View all 7 components

  • Swivel Steering Mechanism

    Andrew Clink07/25/2017 at 19:12 0 comments

    After the near-success of the slide-tube mechanism to convert the fixed-wheel stroller, I started searching for designs that could accommodate a larger turning angle. What I quickly found was that manufacturers don't really design their strollers with future autonomous control in mind. Ultimately I will need to design and build my own tube-frame.

    In the interim, though, converting a swivel wheel design seemed the most practicable. These allow a manufacturer to market their stroller as a "jogging stroller" for "fit moms" when everyone involved knows that it'll *really* be used for walking around the mall.

    The result is, unfortunately, terrible performance for its stated purpose. While the swivel wheel can be locked, the loose tolerances mean road camber, wind, and debris still affect the direction markedly. In practice it needs moderate steering corrections every 1-2 meters. Add in the weight and it's no great mystery why so many parents give up running when they have children.

Material provided:
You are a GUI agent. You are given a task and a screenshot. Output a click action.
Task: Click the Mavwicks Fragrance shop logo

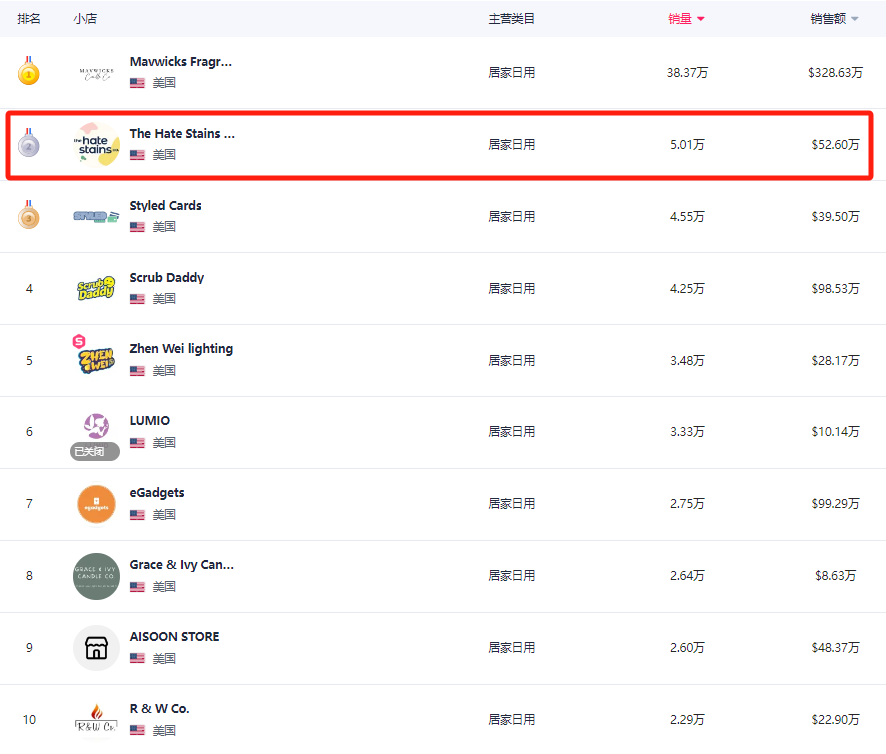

Objectives:
- A) Translate this sentence from the swivel steering post into Spanish: "In practice it needs moderate steering corrections every 1-2 meters."
- B) Reproduce the swivel steering post word for word from "View all 7 components" to "around the mall.".

Responses in order:
- A) En la práctica, necesita correcciones moderadas de dirección cada 1-2 metros.

- B)
View all 7 components

  • Swivel Steering Mechanism

    Andrew Clink07/25/2017 at 19:12 0 comments

    After the near-success of the slide-tube mechanism to convert the fixed-wheel stroller, I started searching for designs that could accommodate a larger turning angle. What I quickly found was that manufacturers don't really design their strollers with future autonomous control in mind. Ultimately I will need to design and build my own tube-frame.

    In the interim, though, converting a swivel wheel design seemed the most practicable. These allow a manufacturer to market their stroller as a "jogging stroller" for "fit moms" when everyone involved knows that it'll *really* be used for walking around the mall.